At a technical level, the dance pieces were very impressive for a University level. At times the dancers could have been much more expressive in their performances, particularly the lead, although saying that there were many areas at which she excelled, and she performed especially beautifully en pointe. There were several characters who added a lot to the performance; the lively dancing of the Tweedledee and Tweedledum, the engaging expressiveness of the Mad Hatter and March Hare, and most of all the Queen of Hearts. The dancer truly engaged the audience and expressed the character’s thoughts and emotions very professionally. Technically her dancing was impeccable, but most of all I was impressed with her articulacy; the Queen’s character genuinely came alive with her strong dance style and communication with the audience.

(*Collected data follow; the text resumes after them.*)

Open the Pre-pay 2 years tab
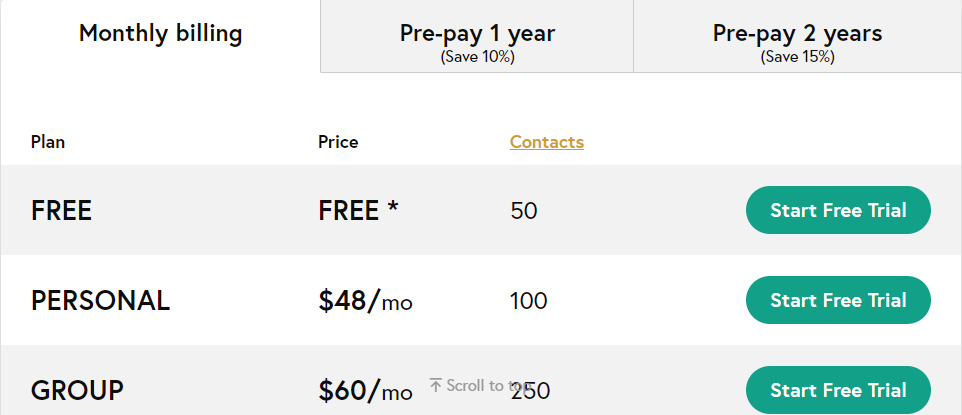The width and height of the screenshot is (962, 415). click(x=797, y=41)
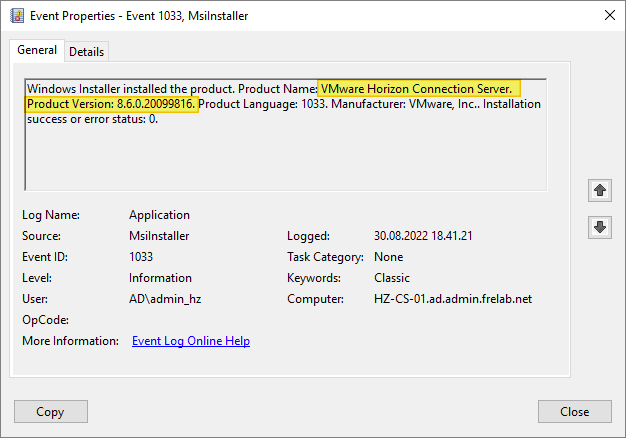Click the Logged timestamp 30.08.2022 18.41.21
The image size is (626, 438).
click(422, 236)
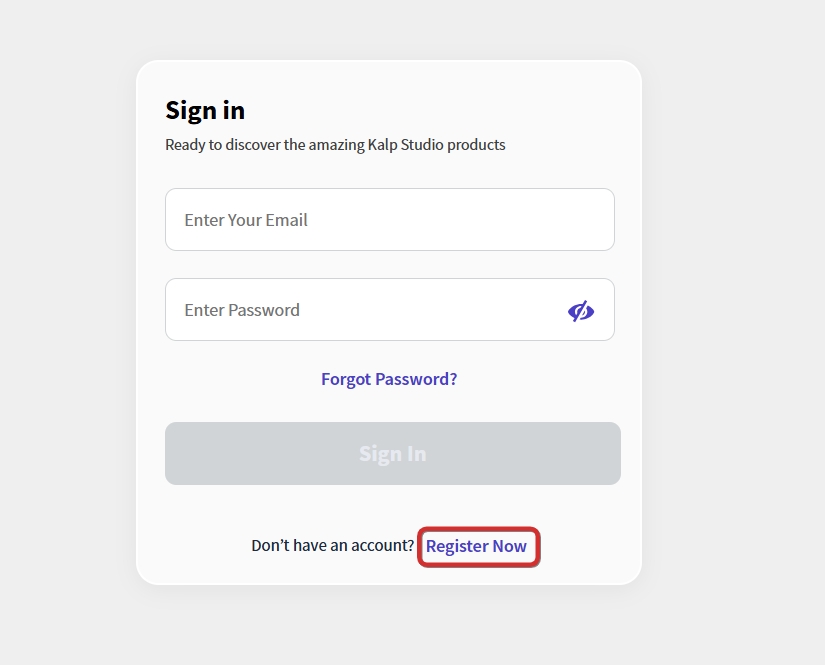Submit the form with Sign In
This screenshot has width=825, height=665.
tap(392, 454)
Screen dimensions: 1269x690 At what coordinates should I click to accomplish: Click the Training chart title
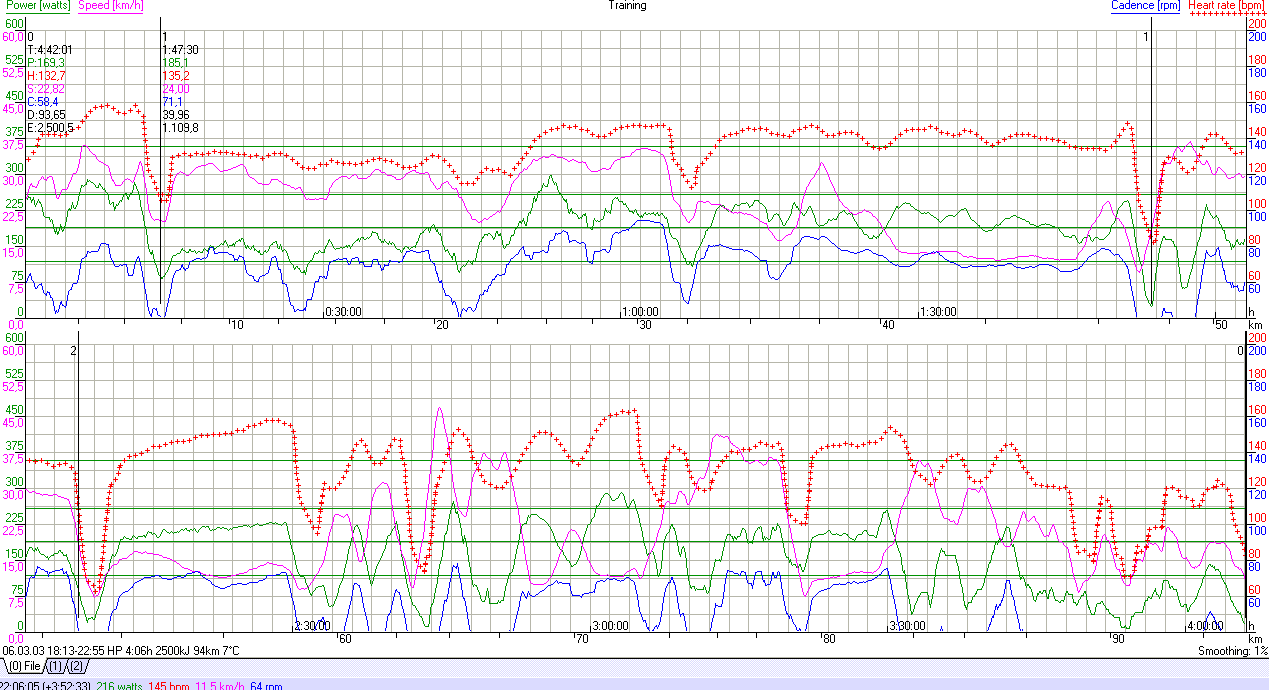coord(627,5)
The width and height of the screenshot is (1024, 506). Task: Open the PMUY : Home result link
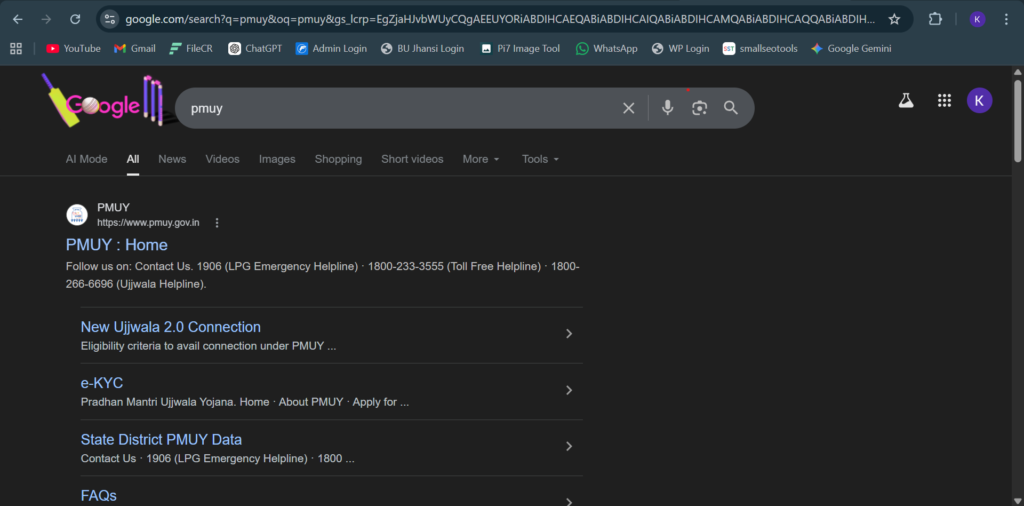(x=117, y=245)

The staging was managed fairly well, with a few minor slip-ups- some clunky scene and music changes, and a few awkward exits. Aside from this, the dancer’s stage blocking was well designed and executed, with the entire company working exceptionally well together. The costumes were also amazingly inventive and entertaining. A special commendation must be made to the chorus, who undertook many scene changes and abstract representations of various aspects of the story, such as the rabbit hole and sea of tears, with grace and elegance. They brought the tale and stage to life in a way that could not have been achieved solely by the leads.

Overall this piece was highly enjoyable, skilfully designed and perfomed with strength and confidence, and I would rate it a solid 3/5.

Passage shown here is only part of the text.